Le lymphœdème du membre supérieur, ou “gros bras”, est une séquelle redoutée des traitements du cancer du sein (curage axillaire, radiothérapie). Heureusement, la chirurgie lymphatique a fait des progrès spectaculaires ces dernières années.
De la prévention au traitement
Aujourd’hui, nous ne nous contentons plus de traiter le lymphœdème une fois installé : nous cherchons à le prévenir. La technique du ganglion sentinelle a déjà considérablement réduit les risques. Désormais, nous utilisons aussi le “Reverse Axillary Mapping” (ARM) pour repérer et préserver les canaux lymphatiques du bras pendant la chirurgie.
L’anastomose Lympho-Veineuse (LVA)
C’est une technique de super-microchirurgie qui consiste à dériver les canaux lymphatiques bloqués vers des petites veines sous la peau, permettant à la lymphe de circuler à nouveau. Cette intervention se fait sous microscope, avec des fils plus fins qu’un cheveu. Elle est peu invasive et peut être réalisée sous anesthésie locale.
Le transfert de ganglions vascularisés (VLNT)

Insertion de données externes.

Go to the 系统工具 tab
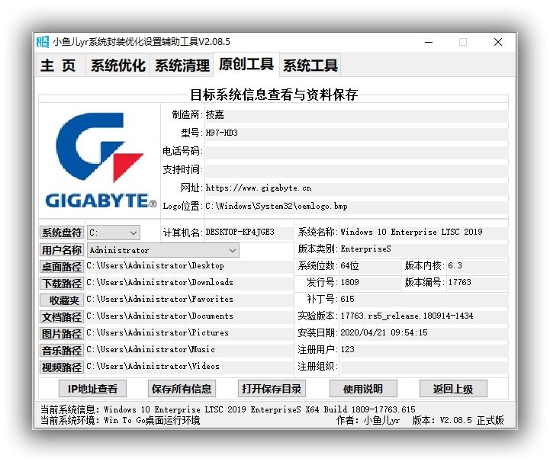550x462 pixels. (x=310, y=66)
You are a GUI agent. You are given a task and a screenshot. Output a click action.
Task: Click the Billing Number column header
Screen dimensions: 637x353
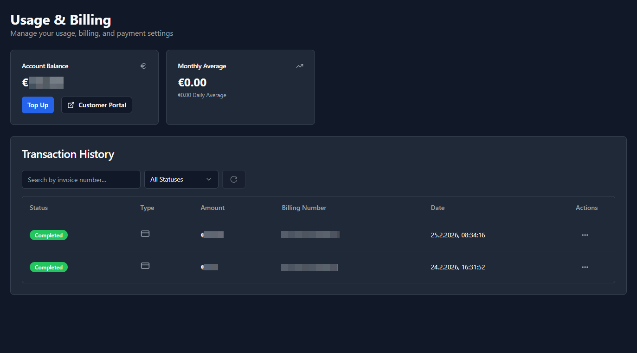[x=304, y=208]
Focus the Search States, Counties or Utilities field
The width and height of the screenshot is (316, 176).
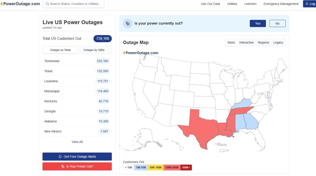coord(75,4)
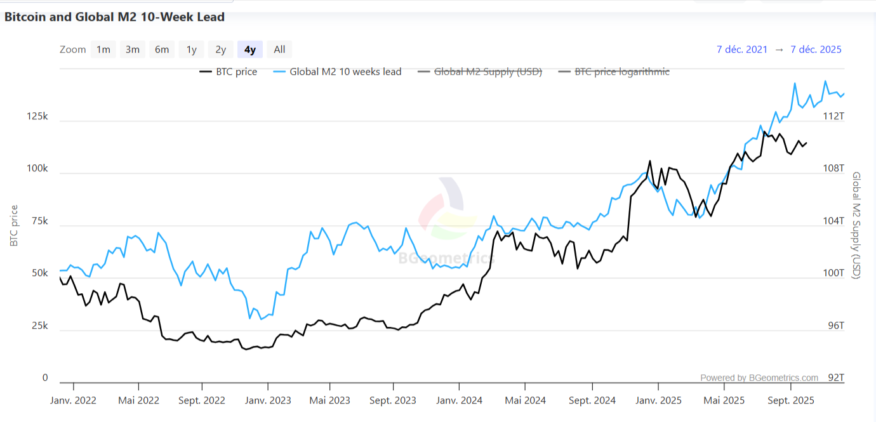The image size is (876, 422).
Task: Visit the Powered by BGeometrics.com link
Action: tap(759, 378)
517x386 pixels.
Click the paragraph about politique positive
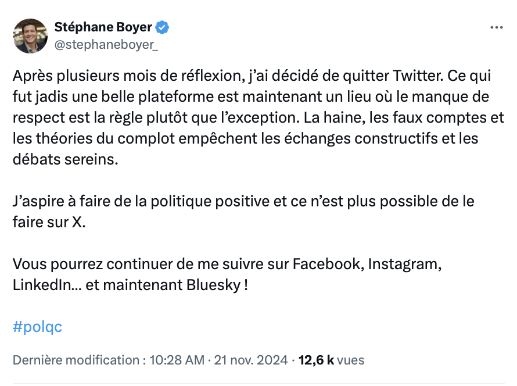tap(243, 212)
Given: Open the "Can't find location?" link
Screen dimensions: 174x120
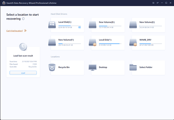Looking at the screenshot, I should click(15, 31).
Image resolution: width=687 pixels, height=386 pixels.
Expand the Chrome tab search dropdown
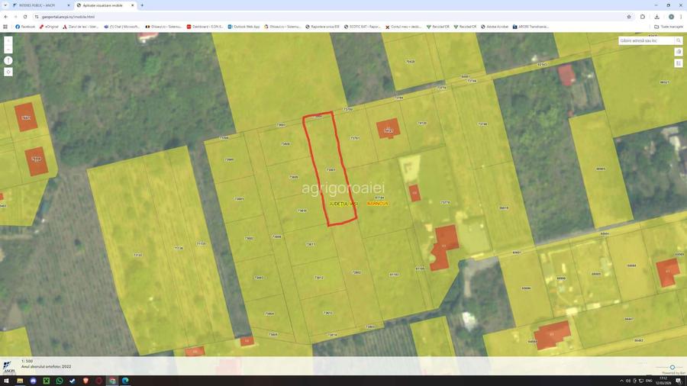(x=6, y=5)
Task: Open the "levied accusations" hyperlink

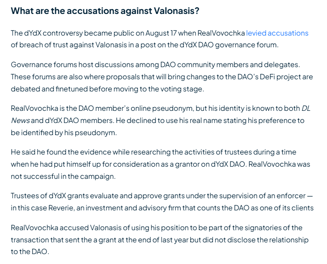Action: [277, 33]
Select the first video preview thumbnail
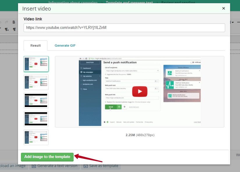Screen dimensions: 240x172 coord(36,64)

Pour les cas plus avancés, on peut prélever des ganglions sains (au niveau de l’aine ou du cou) et les greffer au niveau du creux axillaire. Ces ganglions vont agir comme des “pompes” et sécréter des facteurs de croissance favorisant la régénération du réseau lymphatique.
Ces techniques, que je pratique régulièrement, offrent un nouvel espoir pour améliorer la qualité de vie des patientes souffrant de lymphœdème chronique.